Esther Takeuchi joined the UB faculty in 2007 after a 22-year career as a scientist at Greatbatch Inc. Her development of the lithium/silver vanadium oxide battery while at Greatbatch was a major factor in bringing implantable cardiac defibrillators (ICDs) into production in the late 1980s. ICDs shock the heart into a normal rhythm when it goes into fibrillation.

Takeuchi often is cited as the woman awarded the most patents in the U.S. -- more than 140 at last count -- most of them related to her pioneering development of sophisticated power sources for implantable devices, now a booming multibillion-dollar business. Named to the prestigious National Academy of Engineering in 2004, she is one of just 104 women elected to the organization, considered the highest distinction that an engineering professional can achieve. Less than 5 percent of the academy's 2,400 active members are women.

Takeuchi is the first UB faculty member to receive the National Medal of Technology and Innovation, which is administered for the White House by the U.S. Department of Commerce's U.S. Patent and Trademark Office. It recognizes individuals or companies for outstanding contributions to the promotion of technology for the improvement of the economic, environmental or social well being of the United States.

The UB President's Medal, first presented in 1990, recognizes "outstanding scholarly or artistic achievements, humanitarian acts, contributions of time or treasure, exemplary leadership or any other major contribution to the development of the University at Buffalo and the quality of life in the UB community."

As senior advisor to the president on campus planning and design, Robert Shibley led the effort to create a comprehensive physical plan for UB's three campuses in support of the UB 2020 strategic plan.
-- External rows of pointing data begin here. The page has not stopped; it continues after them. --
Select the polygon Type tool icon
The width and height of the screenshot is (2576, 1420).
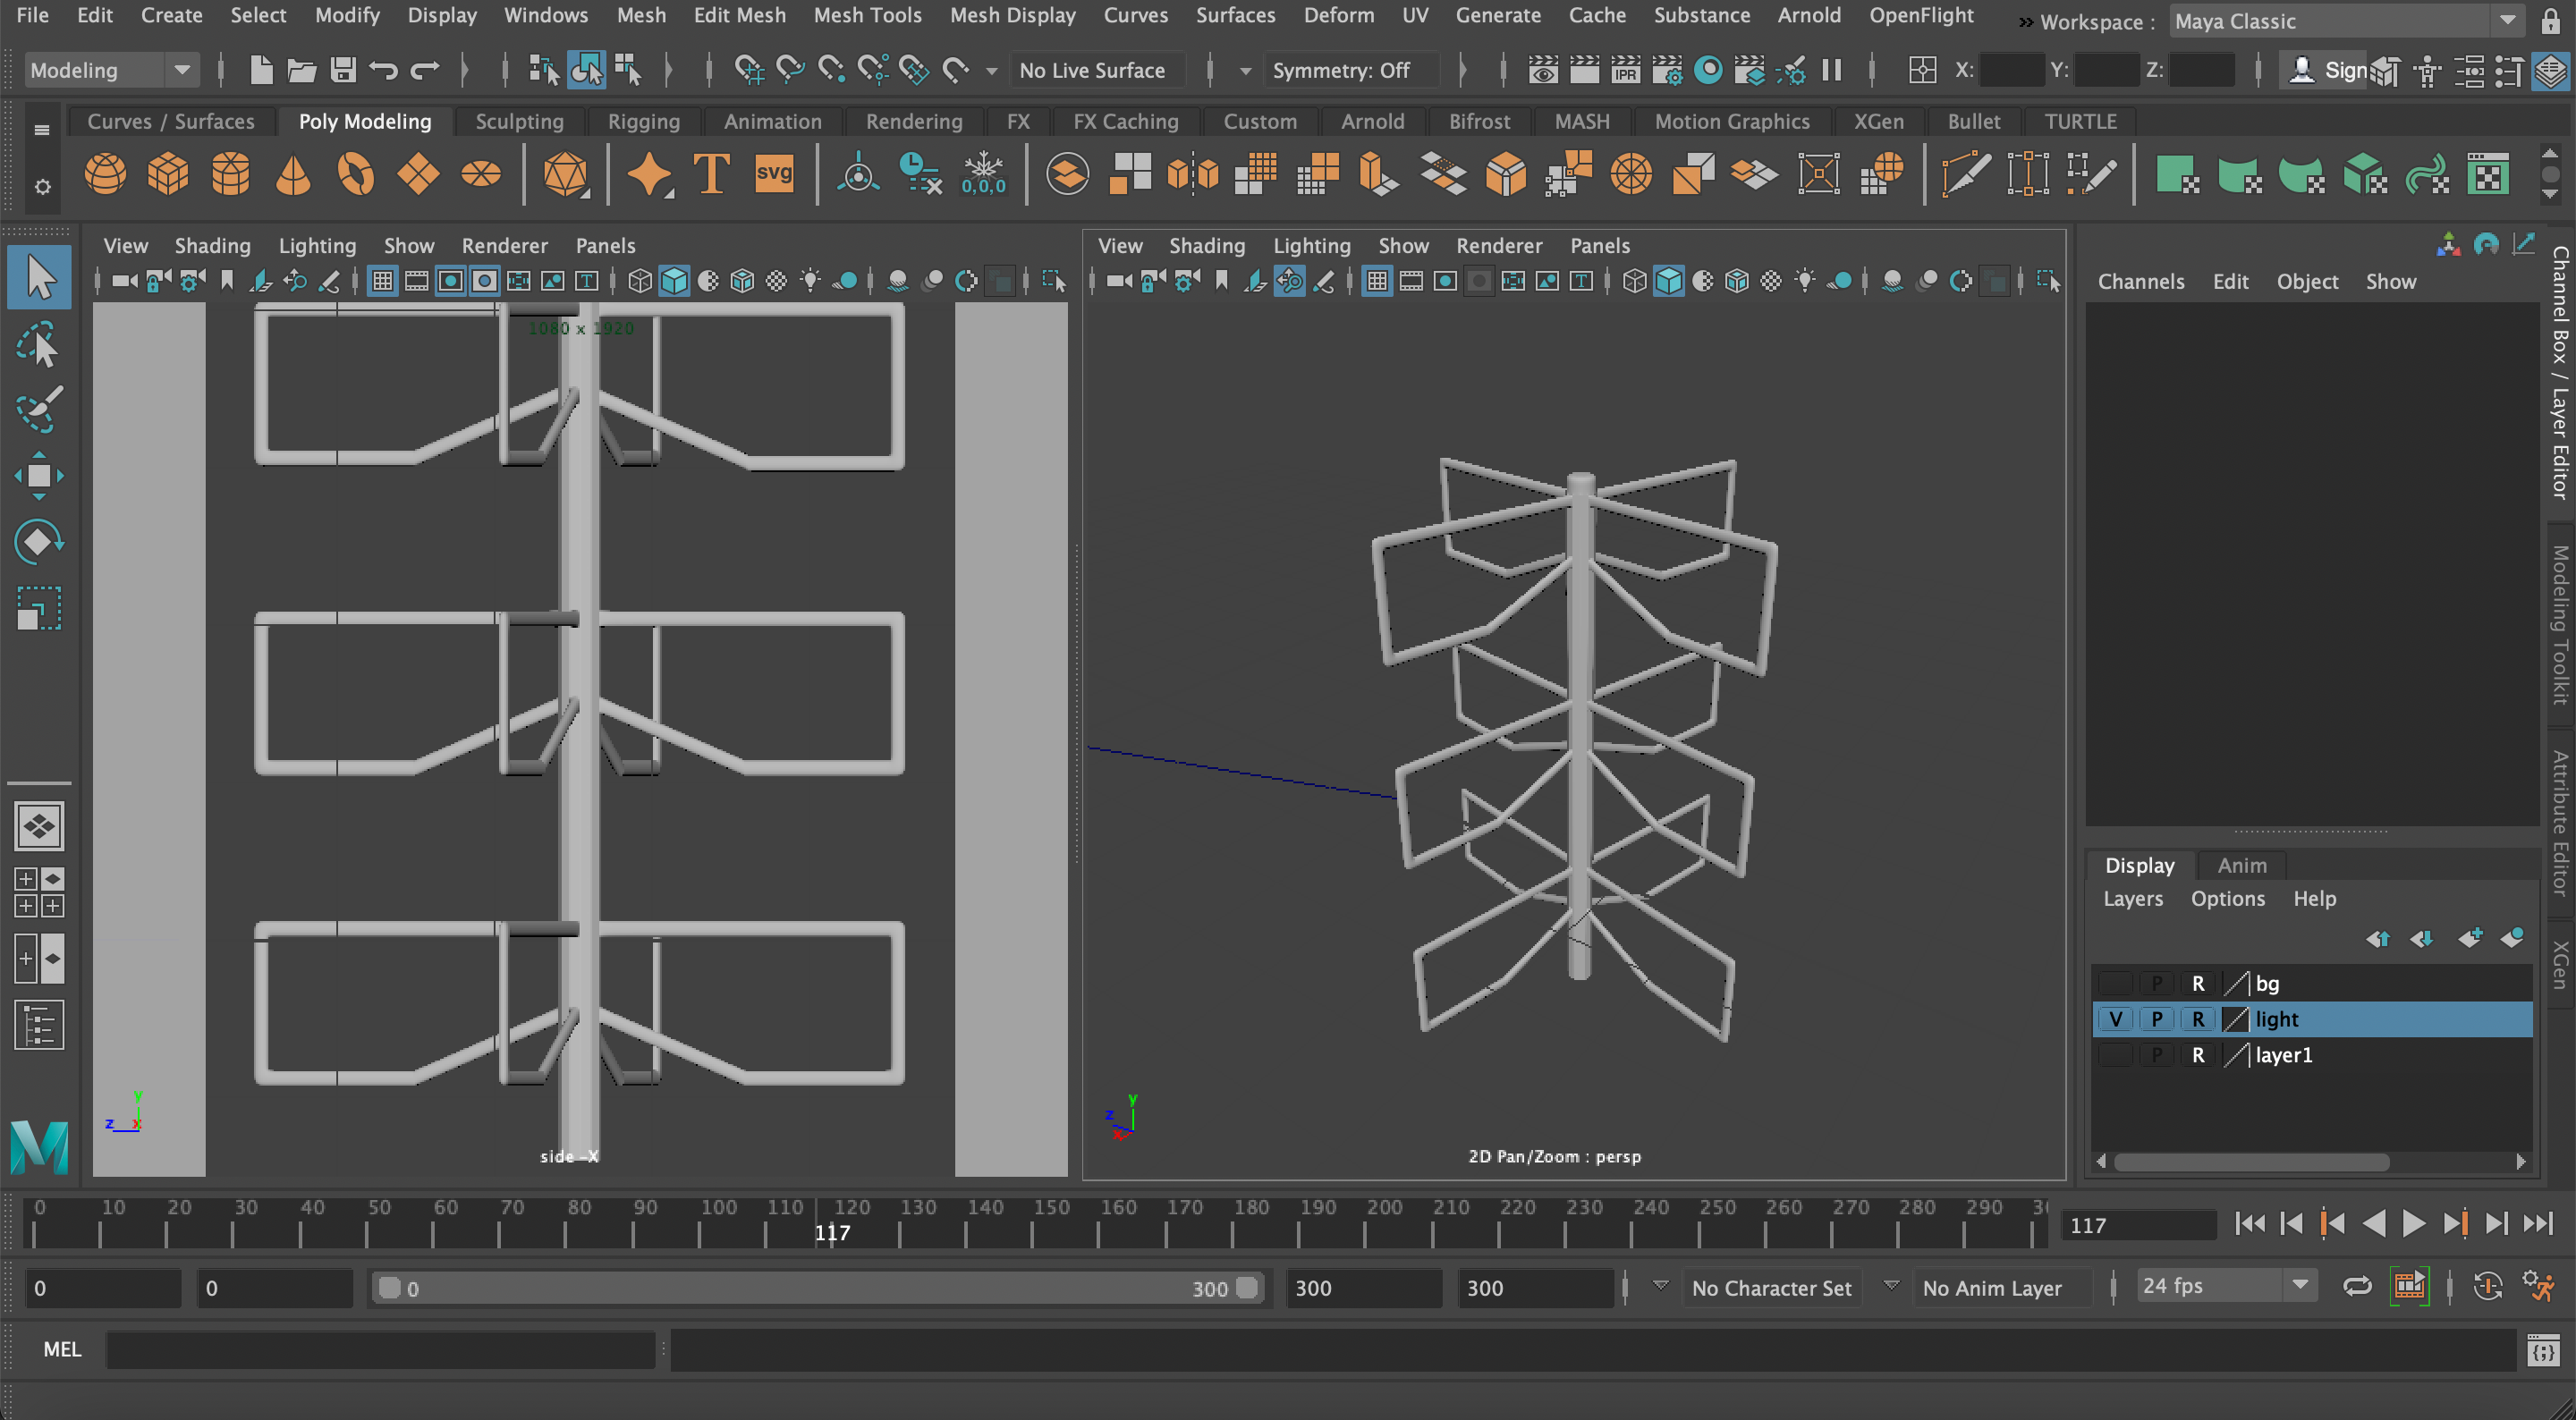coord(711,175)
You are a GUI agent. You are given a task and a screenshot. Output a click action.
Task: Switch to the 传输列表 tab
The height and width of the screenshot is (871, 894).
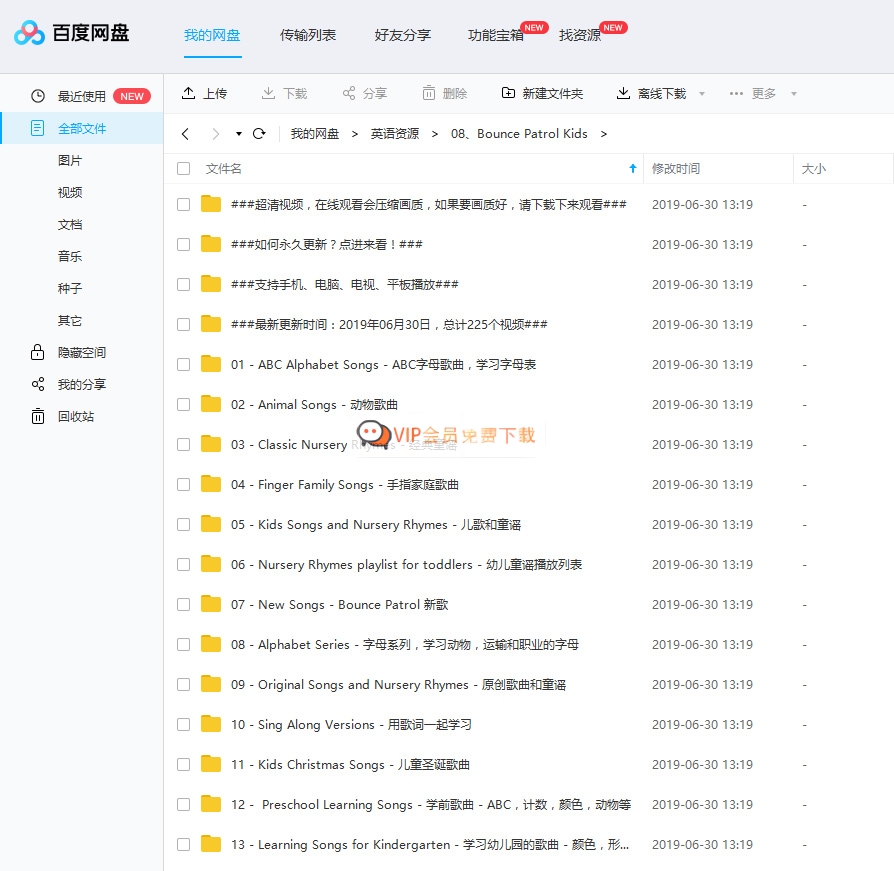[x=308, y=35]
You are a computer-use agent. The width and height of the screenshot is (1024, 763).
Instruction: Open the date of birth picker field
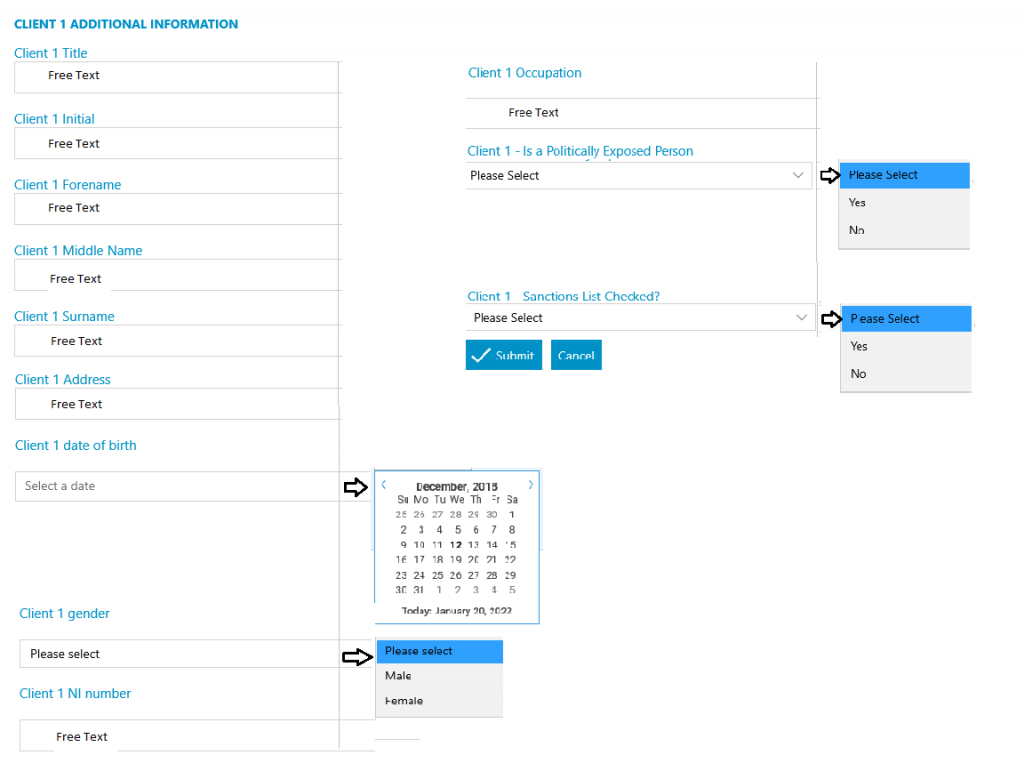(x=177, y=486)
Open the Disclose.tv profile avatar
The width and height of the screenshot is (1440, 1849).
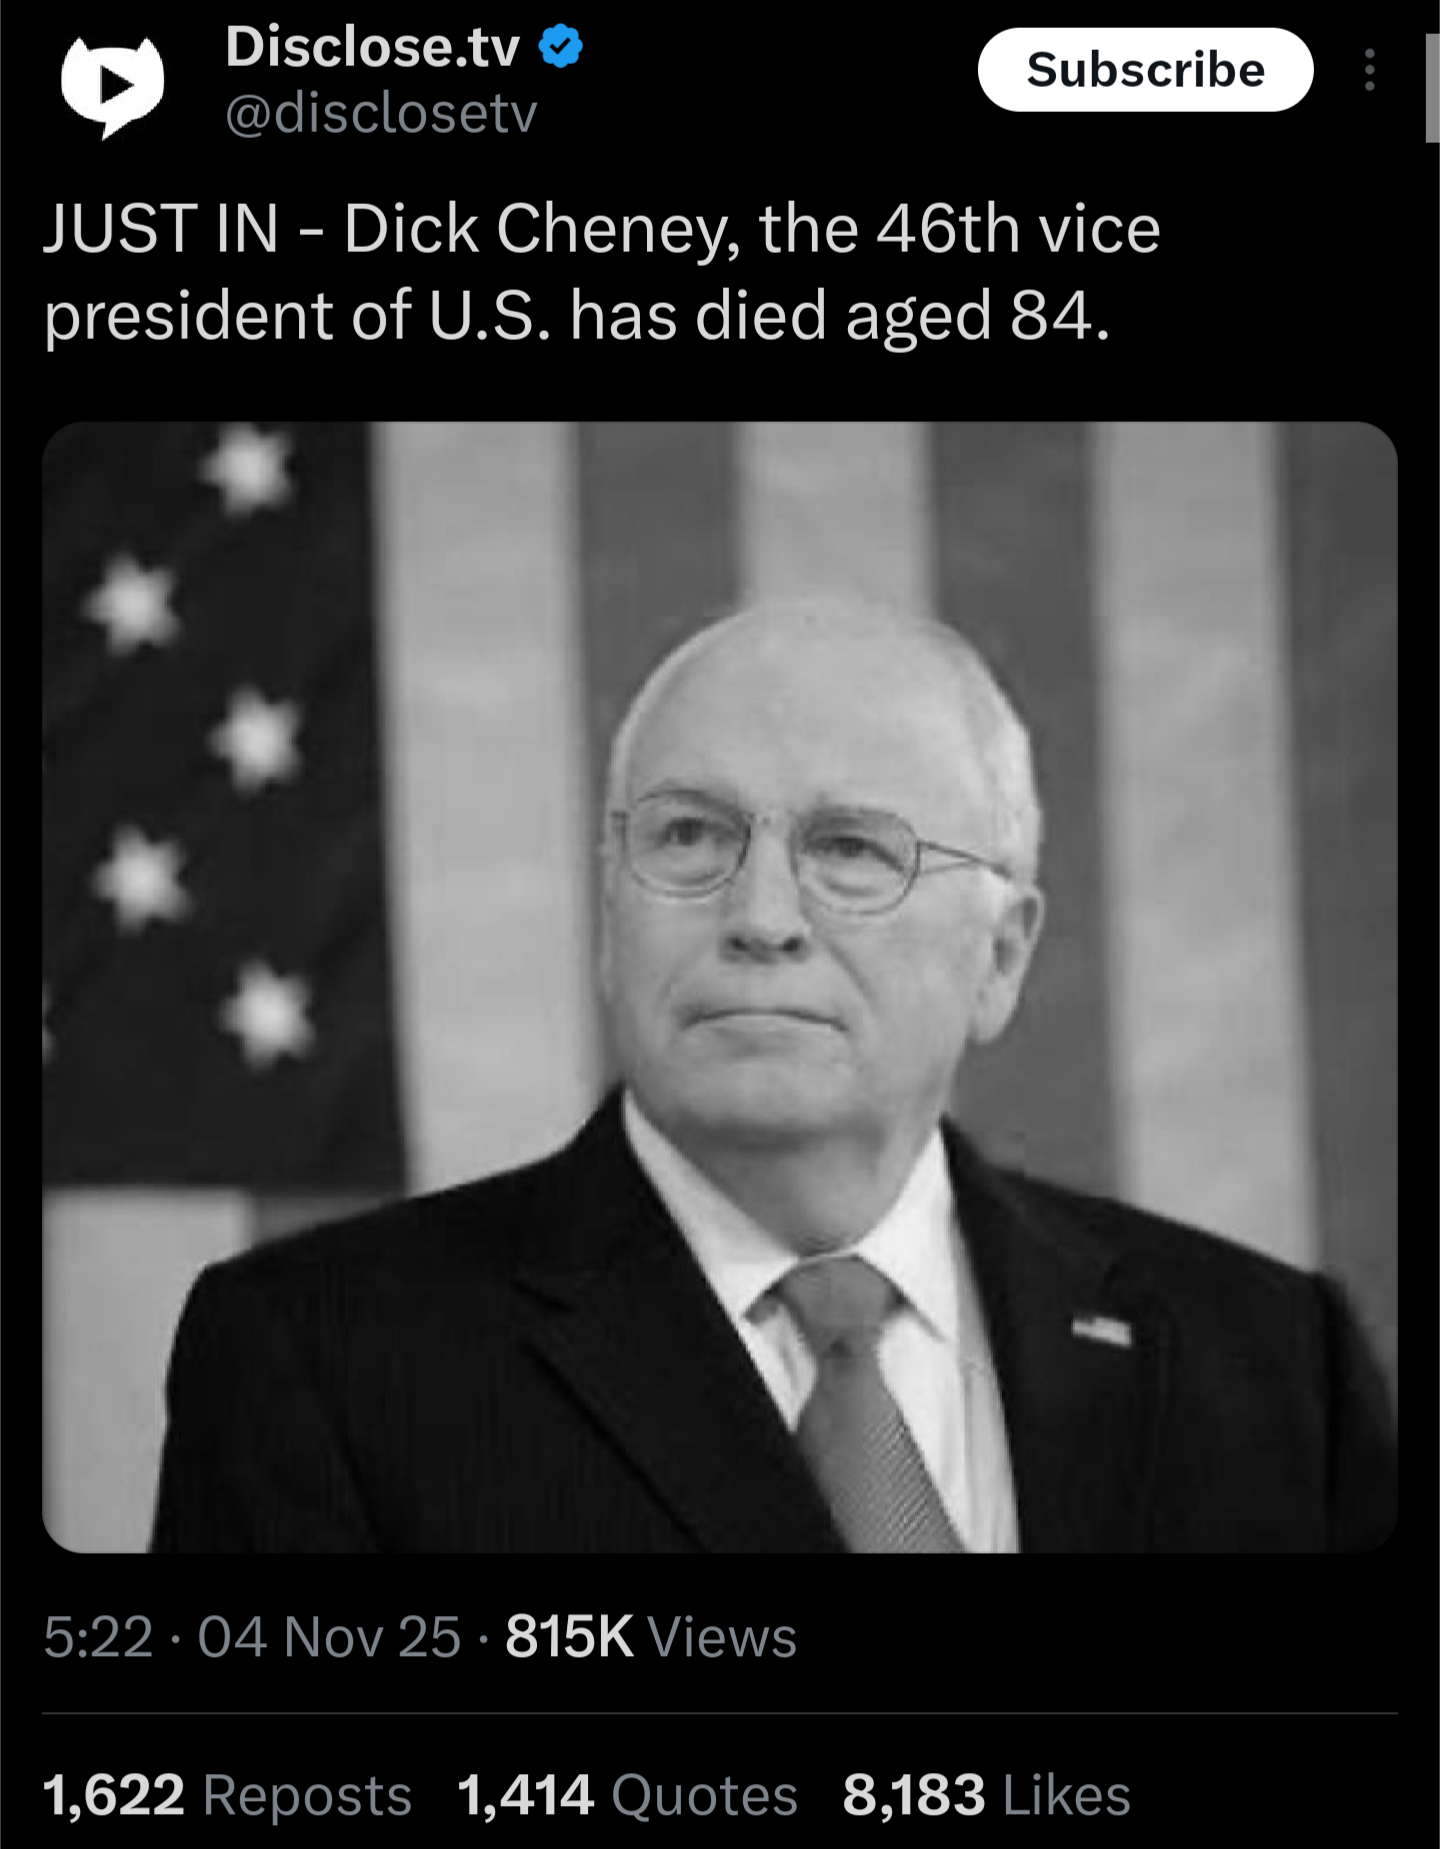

He also serves as chair of UB's Environmental Stewardship Committee, overseeing the university's efforts to achieve climate neutrality in accordance with the American College and University Presidents' Climate Commitment signed by President John B. Simpson in 2007.

Shibley recently was named Campus Architect, a position in which he will serve as senior advisor to the UB president for all matters relating to the physical character and quality of UB's campuses, including architecture, design, planning and sustainability.

Shibley joined the UB faculty in 1982 as a full professor and chair of the Department of Architecture in the School of Architecture and Planning. In 1990, he founded The Urban Design Project, a university center that brings faculty and urban design students together with local governments, community-based organizations and citizens in general to build better places and stronger communities. Under his leadership, UDP has developed an award-winning ensemble of plans for the City of Buffalo, including plans for downtown, the waterfront, the Olmsted parks and the first city-wide comprehensive plan in more than half a century.

Shibley is the author of 11 books, including "Placemaking: The Art and Practice of Building Communities," with his partner, Lynda Schneekloth, UB professor emerita of architecture; and "Timesaver Standards for Urban Design."